- [Task requirements] Among the lines below, keep only those from the one containing "Click the name label 安徽工程大学金天" through the one containing "Click the León city label", and reproduce them exactly.

- [Task inputs]

_ _ _

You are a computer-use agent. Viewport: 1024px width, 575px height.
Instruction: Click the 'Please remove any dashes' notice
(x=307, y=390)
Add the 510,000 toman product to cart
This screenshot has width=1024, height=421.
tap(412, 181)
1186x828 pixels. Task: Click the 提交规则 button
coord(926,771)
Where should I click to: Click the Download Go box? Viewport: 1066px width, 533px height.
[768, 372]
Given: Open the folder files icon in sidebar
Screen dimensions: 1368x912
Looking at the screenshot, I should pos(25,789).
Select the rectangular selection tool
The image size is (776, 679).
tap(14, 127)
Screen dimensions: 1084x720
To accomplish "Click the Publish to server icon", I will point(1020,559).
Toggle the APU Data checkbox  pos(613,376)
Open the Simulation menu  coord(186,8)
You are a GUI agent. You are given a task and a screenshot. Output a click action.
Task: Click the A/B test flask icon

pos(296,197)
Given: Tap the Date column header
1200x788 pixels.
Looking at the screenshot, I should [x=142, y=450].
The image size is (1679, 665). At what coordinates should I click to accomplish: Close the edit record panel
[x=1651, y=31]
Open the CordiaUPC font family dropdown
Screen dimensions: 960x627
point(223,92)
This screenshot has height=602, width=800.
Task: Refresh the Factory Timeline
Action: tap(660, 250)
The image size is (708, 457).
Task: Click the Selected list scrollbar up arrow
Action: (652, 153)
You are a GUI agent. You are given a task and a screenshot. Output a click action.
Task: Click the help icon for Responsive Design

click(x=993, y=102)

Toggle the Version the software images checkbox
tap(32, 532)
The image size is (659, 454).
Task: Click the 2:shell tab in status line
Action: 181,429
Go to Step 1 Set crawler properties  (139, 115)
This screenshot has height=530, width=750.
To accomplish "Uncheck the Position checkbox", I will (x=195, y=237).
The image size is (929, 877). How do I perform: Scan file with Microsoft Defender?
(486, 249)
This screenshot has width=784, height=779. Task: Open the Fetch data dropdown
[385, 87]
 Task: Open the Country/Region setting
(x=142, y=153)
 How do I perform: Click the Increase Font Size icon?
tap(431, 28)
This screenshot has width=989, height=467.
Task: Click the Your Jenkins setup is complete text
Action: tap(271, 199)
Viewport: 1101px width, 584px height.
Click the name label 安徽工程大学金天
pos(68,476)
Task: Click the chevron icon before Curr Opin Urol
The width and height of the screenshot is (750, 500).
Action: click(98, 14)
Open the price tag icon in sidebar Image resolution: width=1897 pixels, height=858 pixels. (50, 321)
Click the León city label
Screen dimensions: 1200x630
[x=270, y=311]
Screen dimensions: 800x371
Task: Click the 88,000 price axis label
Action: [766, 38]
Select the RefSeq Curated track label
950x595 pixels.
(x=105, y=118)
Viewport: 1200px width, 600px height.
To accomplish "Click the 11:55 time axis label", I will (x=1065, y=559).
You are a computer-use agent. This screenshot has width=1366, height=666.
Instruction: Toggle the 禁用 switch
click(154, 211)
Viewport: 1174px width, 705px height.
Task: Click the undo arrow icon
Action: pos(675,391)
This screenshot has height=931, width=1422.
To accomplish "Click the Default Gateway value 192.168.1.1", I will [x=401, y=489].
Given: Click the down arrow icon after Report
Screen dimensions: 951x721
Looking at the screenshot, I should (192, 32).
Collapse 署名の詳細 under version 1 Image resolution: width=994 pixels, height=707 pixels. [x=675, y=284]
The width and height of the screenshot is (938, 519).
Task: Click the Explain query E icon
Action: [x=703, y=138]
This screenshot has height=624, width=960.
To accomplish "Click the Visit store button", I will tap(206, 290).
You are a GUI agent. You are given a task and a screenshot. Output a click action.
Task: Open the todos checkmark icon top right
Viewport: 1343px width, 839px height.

_ _ _

- [Task output]
Click the name label 安徽工程大学金天
pos(68,476)
Task: Click the chevron icon before Curr Opin Urol
The width and height of the screenshot is (750, 500).
Action: click(98, 14)
Open the price tag icon in sidebar Image resolution: width=1897 pixels, height=858 pixels. (50, 321)
Click the León city label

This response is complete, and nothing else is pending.